| Exercise details |
Pull out every line below that contains the word "checkbox".

(Material supplied Opens)

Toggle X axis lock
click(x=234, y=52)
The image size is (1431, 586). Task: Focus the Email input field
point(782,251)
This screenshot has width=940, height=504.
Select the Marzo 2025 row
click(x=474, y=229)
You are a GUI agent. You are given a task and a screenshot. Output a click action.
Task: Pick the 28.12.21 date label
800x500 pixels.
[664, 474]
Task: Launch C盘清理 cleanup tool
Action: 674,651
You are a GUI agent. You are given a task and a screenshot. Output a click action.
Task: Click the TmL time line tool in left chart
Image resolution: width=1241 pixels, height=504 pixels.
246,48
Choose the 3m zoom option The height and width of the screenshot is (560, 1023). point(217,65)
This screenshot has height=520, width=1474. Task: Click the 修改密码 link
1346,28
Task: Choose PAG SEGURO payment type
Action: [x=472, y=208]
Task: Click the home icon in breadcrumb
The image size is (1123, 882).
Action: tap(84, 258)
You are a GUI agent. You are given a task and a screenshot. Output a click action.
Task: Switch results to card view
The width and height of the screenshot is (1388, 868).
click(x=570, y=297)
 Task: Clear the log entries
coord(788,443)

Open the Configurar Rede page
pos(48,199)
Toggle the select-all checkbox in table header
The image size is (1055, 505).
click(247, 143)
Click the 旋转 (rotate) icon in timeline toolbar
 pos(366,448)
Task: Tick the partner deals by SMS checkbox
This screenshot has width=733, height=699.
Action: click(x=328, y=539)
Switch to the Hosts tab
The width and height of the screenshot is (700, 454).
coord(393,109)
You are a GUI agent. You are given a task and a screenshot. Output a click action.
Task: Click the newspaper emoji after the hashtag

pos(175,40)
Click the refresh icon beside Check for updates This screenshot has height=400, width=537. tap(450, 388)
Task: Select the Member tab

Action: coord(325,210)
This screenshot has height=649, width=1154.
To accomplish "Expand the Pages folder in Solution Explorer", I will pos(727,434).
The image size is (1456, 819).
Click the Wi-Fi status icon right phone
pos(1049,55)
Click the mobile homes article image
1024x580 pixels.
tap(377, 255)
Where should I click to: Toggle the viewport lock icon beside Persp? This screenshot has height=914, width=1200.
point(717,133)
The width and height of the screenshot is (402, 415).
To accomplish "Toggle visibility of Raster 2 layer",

(Material supplied Closes)

| Result for this exercise |
Toggle the select-all checkbox in table header
Task: Tick the partner deals by SMS checkbox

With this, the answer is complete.